Provided data:
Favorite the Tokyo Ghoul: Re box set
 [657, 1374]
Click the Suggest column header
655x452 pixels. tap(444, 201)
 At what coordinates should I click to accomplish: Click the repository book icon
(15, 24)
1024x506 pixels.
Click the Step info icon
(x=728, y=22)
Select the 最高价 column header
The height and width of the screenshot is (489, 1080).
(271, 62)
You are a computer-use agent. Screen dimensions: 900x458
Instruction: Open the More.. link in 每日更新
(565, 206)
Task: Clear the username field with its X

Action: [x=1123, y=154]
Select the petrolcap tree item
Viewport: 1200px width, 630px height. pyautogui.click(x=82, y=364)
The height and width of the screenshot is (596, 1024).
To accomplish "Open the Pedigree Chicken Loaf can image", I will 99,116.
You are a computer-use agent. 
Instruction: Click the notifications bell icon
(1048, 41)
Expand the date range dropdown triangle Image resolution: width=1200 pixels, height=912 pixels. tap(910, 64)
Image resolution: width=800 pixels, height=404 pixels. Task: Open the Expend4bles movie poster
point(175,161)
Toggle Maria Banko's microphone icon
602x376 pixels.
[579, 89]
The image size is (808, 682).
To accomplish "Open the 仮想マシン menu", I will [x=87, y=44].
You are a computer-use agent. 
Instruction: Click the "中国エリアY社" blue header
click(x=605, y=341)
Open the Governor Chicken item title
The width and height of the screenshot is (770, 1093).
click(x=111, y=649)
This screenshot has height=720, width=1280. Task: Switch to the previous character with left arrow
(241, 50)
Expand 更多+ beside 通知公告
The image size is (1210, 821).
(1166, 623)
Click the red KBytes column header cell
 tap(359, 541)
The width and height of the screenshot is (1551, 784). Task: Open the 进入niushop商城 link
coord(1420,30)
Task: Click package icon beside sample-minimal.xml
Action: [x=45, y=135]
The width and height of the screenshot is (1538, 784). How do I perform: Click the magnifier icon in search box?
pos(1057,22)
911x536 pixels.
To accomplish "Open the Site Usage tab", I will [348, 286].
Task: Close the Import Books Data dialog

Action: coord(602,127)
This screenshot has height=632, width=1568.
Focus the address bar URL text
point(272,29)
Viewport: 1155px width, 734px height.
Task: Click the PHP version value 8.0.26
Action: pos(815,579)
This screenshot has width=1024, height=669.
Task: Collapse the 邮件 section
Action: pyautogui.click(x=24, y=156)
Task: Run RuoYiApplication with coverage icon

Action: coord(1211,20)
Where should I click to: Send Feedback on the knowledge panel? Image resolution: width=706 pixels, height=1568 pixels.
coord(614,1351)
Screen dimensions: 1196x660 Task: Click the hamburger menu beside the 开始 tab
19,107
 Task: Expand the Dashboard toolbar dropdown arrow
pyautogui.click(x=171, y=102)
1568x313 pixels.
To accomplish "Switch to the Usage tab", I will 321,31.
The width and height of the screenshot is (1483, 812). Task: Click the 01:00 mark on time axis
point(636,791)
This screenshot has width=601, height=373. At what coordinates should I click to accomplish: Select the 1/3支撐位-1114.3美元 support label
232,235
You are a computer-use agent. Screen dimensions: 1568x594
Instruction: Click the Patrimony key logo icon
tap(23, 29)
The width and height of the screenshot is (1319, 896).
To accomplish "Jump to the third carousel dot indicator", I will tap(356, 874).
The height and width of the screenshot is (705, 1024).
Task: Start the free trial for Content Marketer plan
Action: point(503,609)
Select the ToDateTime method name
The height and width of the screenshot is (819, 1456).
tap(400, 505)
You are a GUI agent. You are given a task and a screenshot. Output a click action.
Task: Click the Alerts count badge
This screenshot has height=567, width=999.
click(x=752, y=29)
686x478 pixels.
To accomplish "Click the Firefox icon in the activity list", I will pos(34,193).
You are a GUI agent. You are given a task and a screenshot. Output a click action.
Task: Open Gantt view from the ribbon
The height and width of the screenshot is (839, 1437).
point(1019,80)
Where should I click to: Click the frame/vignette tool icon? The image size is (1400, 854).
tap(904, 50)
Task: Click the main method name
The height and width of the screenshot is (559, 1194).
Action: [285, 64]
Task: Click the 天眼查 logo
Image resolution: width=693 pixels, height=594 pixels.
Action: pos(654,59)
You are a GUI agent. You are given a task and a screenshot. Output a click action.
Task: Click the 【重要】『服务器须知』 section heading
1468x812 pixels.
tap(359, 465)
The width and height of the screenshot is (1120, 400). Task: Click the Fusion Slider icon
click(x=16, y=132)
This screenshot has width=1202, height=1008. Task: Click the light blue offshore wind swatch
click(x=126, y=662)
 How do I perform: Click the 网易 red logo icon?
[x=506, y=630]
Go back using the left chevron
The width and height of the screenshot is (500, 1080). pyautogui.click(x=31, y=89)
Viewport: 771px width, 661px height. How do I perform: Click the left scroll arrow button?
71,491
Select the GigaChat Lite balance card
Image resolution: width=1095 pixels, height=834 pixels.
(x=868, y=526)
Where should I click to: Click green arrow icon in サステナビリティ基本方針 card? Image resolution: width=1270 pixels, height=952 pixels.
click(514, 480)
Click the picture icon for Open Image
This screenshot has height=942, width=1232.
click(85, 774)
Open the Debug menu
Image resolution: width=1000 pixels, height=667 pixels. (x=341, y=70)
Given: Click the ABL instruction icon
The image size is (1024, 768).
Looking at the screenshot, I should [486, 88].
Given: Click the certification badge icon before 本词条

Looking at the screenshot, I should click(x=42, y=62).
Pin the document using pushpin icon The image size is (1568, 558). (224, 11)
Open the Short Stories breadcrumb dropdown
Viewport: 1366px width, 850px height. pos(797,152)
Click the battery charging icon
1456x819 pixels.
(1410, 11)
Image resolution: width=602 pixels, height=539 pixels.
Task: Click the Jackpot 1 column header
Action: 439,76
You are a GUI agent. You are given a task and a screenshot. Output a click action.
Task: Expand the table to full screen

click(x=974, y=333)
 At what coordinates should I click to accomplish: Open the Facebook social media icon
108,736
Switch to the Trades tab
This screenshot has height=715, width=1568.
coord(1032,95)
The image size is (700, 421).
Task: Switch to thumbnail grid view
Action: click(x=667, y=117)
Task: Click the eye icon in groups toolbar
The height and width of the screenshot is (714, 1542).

Your goal: Quote every line of the listing above word for word.

Task output:
Favorite the Tokyo Ghoul: Re box set
 [657, 1374]
Click the Suggest column header
655x452 pixels. tap(444, 201)
 At what coordinates should I click to accomplish: Click the repository book icon
(15, 24)
1024x506 pixels.
Click the Step info icon
(x=728, y=22)
Select the 最高价 column header
The height and width of the screenshot is (489, 1080).
(271, 62)
You are a computer-use agent. Screen dimensions: 900x458
Instruction: Open the More.. link in 每日更新
(565, 206)
Task: Clear the username field with its X

Action: [x=1123, y=154]
Select the petrolcap tree item
Viewport: 1200px width, 630px height. pyautogui.click(x=82, y=364)
The height and width of the screenshot is (596, 1024).
To accomplish "Open the Pedigree Chicken Loaf can image", I will 99,116.
You are a computer-use agent. 
Instruction: Click the notifications bell icon
(1048, 41)
Expand the date range dropdown triangle Image resolution: width=1200 pixels, height=912 pixels. tap(910, 64)
Image resolution: width=800 pixels, height=404 pixels. Task: Open the Expend4bles movie poster
point(175,161)
Toggle Maria Banko's microphone icon
602x376 pixels.
[579, 89]
The image size is (808, 682).
To accomplish "Open the 仮想マシン menu", I will [x=87, y=44].
You are a computer-use agent. 
Instruction: Click the "中国エリアY社" blue header
click(x=605, y=341)
Open the Governor Chicken item title
The width and height of the screenshot is (770, 1093).
click(x=111, y=649)
This screenshot has height=720, width=1280. Task: Switch to the previous character with left arrow
(241, 50)
Expand 更多+ beside 通知公告
The image size is (1210, 821).
(1166, 623)
Click the red KBytes column header cell
 tap(359, 541)
The width and height of the screenshot is (1551, 784). Task: Open the 进入niushop商城 link
coord(1420,30)
Task: Click package icon beside sample-minimal.xml
Action: [x=45, y=135]
The width and height of the screenshot is (1538, 784). How do I perform: Click the magnifier icon in search box?
pos(1057,22)
911x536 pixels.
To accomplish "Open the Site Usage tab", I will [348, 286].
Task: Close the Import Books Data dialog

Action: coord(602,127)
This screenshot has height=632, width=1568.
Focus the address bar URL text
point(272,29)
Viewport: 1155px width, 734px height.
Task: Click the PHP version value 8.0.26
Action: pos(815,579)
This screenshot has width=1024, height=669.
Task: Collapse the 邮件 section
Action: pyautogui.click(x=24, y=156)
Task: Run RuoYiApplication with coverage icon

Action: coord(1211,20)
Where should I click to: Send Feedback on the knowledge panel? Image resolution: width=706 pixels, height=1568 pixels.
coord(614,1351)
Screen dimensions: 1196x660 Task: Click the hamburger menu beside the 开始 tab
19,107
 Task: Expand the Dashboard toolbar dropdown arrow
pyautogui.click(x=171, y=102)
1568x313 pixels.
To accomplish "Switch to the Usage tab", I will 321,31.
The width and height of the screenshot is (1483, 812). Task: Click the 01:00 mark on time axis
point(636,791)
This screenshot has width=601, height=373. At what coordinates should I click to accomplish: Select the 1/3支撐位-1114.3美元 support label
232,235
You are a computer-use agent. Screen dimensions: 1568x594
Instruction: Click the Patrimony key logo icon
tap(23, 29)
The width and height of the screenshot is (1319, 896).
To accomplish "Jump to the third carousel dot indicator", I will tap(356, 874).
The height and width of the screenshot is (705, 1024).
Task: Start the free trial for Content Marketer plan
Action: point(503,609)
Select the ToDateTime method name
The height and width of the screenshot is (819, 1456).
tap(400, 505)
You are a GUI agent. You are given a task and a screenshot. Output a click action.
Task: Click the Alerts count badge
This screenshot has height=567, width=999.
click(x=752, y=29)
686x478 pixels.
To accomplish "Click the Firefox icon in the activity list", I will pos(34,193).
You are a GUI agent. You are given a task and a screenshot. Output a click action.
Task: Open Gantt view from the ribbon
The height and width of the screenshot is (839, 1437).
point(1019,80)
Where should I click to: Click the frame/vignette tool icon? The image size is (1400, 854).
tap(904, 50)
Task: Click the main method name
The height and width of the screenshot is (559, 1194).
Action: [285, 64]
Task: Click the 天眼查 logo
Image resolution: width=693 pixels, height=594 pixels.
Action: pos(654,59)
You are a GUI agent. You are given a task and a screenshot. Output a click action.
Task: Click the 【重要】『服务器须知』 section heading
1468x812 pixels.
tap(359, 465)
The width and height of the screenshot is (1120, 400). Task: Click the Fusion Slider icon
click(x=16, y=132)
This screenshot has width=1202, height=1008. Task: Click the light blue offshore wind swatch
click(x=126, y=662)
 How do I perform: Click the 网易 red logo icon?
[x=506, y=630]
Go back using the left chevron
The width and height of the screenshot is (500, 1080). pyautogui.click(x=31, y=89)
Viewport: 771px width, 661px height. How do I perform: Click the left scroll arrow button?
71,491
Select the GigaChat Lite balance card
Image resolution: width=1095 pixels, height=834 pixels.
(x=868, y=526)
Where should I click to: Click green arrow icon in サステナビリティ基本方針 card? Image resolution: width=1270 pixels, height=952 pixels.
click(514, 480)
Click the picture icon for Open Image
This screenshot has height=942, width=1232.
click(85, 774)
Open the Debug menu
Image resolution: width=1000 pixels, height=667 pixels. (x=341, y=70)
Given: Click the ABL instruction icon
The image size is (1024, 768).
Looking at the screenshot, I should [486, 88].
Given: Click the certification badge icon before 本词条

Looking at the screenshot, I should click(x=42, y=62).
Pin the document using pushpin icon The image size is (1568, 558). (224, 11)
Open the Short Stories breadcrumb dropdown
Viewport: 1366px width, 850px height. pos(797,152)
Click the battery charging icon
1456x819 pixels.
(1410, 11)
Image resolution: width=602 pixels, height=539 pixels.
Task: Click the Jackpot 1 column header
Action: 439,76
You are a GUI agent. You are given a task and a screenshot. Output a click action.
Task: Expand the table to full screen

click(x=974, y=333)
 At what coordinates should I click to accomplish: Open the Facebook social media icon
108,736
Switch to the Trades tab
This screenshot has height=715, width=1568.
coord(1032,95)
The image size is (700, 421).
Task: Switch to thumbnail grid view
Action: click(x=667, y=117)
Task: Click the eye icon in groups toolbar
The height and width of the screenshot is (714, 1542).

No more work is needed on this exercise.